■ PROMPT ■
Copy every record that appears below, exactly as it stands.

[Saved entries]

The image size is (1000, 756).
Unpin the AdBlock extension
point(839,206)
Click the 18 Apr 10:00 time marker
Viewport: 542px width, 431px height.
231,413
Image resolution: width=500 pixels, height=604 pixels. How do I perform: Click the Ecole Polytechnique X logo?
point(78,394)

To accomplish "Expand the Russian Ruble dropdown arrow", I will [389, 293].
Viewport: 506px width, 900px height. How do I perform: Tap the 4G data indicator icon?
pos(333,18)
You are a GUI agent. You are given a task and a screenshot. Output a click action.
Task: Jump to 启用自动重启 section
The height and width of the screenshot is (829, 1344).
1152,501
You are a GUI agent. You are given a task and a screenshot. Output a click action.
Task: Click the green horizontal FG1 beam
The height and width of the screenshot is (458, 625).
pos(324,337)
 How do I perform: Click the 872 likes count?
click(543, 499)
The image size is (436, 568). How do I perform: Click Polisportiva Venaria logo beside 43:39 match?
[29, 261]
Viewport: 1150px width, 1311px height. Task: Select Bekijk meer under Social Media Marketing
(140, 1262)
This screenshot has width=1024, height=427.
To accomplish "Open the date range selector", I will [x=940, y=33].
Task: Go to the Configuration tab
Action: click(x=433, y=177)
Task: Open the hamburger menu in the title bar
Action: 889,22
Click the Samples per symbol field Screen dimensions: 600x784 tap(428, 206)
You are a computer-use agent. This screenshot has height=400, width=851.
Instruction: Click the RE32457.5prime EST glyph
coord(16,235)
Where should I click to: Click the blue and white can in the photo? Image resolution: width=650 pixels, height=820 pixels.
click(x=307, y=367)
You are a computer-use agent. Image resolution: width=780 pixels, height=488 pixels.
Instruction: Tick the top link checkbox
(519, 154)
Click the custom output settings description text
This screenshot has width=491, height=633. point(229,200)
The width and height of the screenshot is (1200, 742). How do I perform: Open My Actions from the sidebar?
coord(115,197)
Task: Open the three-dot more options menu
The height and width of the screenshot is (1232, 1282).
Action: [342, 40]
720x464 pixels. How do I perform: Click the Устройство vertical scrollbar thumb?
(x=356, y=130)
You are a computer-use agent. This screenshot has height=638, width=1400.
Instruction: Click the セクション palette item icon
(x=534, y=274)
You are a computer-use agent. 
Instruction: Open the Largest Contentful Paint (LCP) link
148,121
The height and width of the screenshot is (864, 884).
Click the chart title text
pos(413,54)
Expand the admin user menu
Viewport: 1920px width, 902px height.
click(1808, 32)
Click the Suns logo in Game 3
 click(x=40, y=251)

■ REPLY TO THE TASK ■
The image size is (1000, 756).
Unpin the AdBlock extension
point(839,206)
Click the 18 Apr 10:00 time marker
Viewport: 542px width, 431px height.
231,413
Image resolution: width=500 pixels, height=604 pixels. How do I perform: Click the Ecole Polytechnique X logo?
point(78,394)

To accomplish "Expand the Russian Ruble dropdown arrow", I will [389, 293].
Viewport: 506px width, 900px height. How do I perform: Tap the 4G data indicator icon?
pos(333,18)
You are a GUI agent. You are given a task and a screenshot. Output a click action.
Task: Jump to 启用自动重启 section
The height and width of the screenshot is (829, 1344).
1152,501
You are a GUI agent. You are given a task and a screenshot. Output a click action.
Task: Click the green horizontal FG1 beam
The height and width of the screenshot is (458, 625).
pos(324,337)
 How do I perform: Click the 872 likes count?
click(543, 499)
The image size is (436, 568). How do I perform: Click Polisportiva Venaria logo beside 43:39 match?
[29, 261]
Viewport: 1150px width, 1311px height. Task: Select Bekijk meer under Social Media Marketing
(140, 1262)
This screenshot has width=1024, height=427.
To accomplish "Open the date range selector", I will [x=940, y=33].
Task: Go to the Configuration tab
Action: click(x=433, y=177)
Task: Open the hamburger menu in the title bar
Action: 889,22
Click the Samples per symbol field Screen dimensions: 600x784 tap(428, 206)
You are a computer-use agent. This screenshot has height=400, width=851.
Instruction: Click the RE32457.5prime EST glyph
coord(16,235)
Where should I click to: Click the blue and white can in the photo? Image resolution: width=650 pixels, height=820 pixels.
click(x=307, y=367)
You are a computer-use agent. Image resolution: width=780 pixels, height=488 pixels.
Instruction: Tick the top link checkbox
(519, 154)
Click the custom output settings description text
This screenshot has width=491, height=633. point(229,200)
The width and height of the screenshot is (1200, 742). How do I perform: Open My Actions from the sidebar?
coord(115,197)
Task: Open the three-dot more options menu
The height and width of the screenshot is (1232, 1282).
Action: [342, 40]
720x464 pixels. How do I perform: Click the Устройство vertical scrollbar thumb?
(x=356, y=130)
You are a computer-use agent. This screenshot has height=638, width=1400.
Instruction: Click the セクション palette item icon
(x=534, y=274)
You are a computer-use agent. 
Instruction: Open the Largest Contentful Paint (LCP) link
148,121
The height and width of the screenshot is (864, 884).
Click the chart title text
pos(413,54)
Expand the admin user menu
Viewport: 1920px width, 902px height.
click(1808, 32)
Click the Suns logo in Game 3
 click(x=40, y=251)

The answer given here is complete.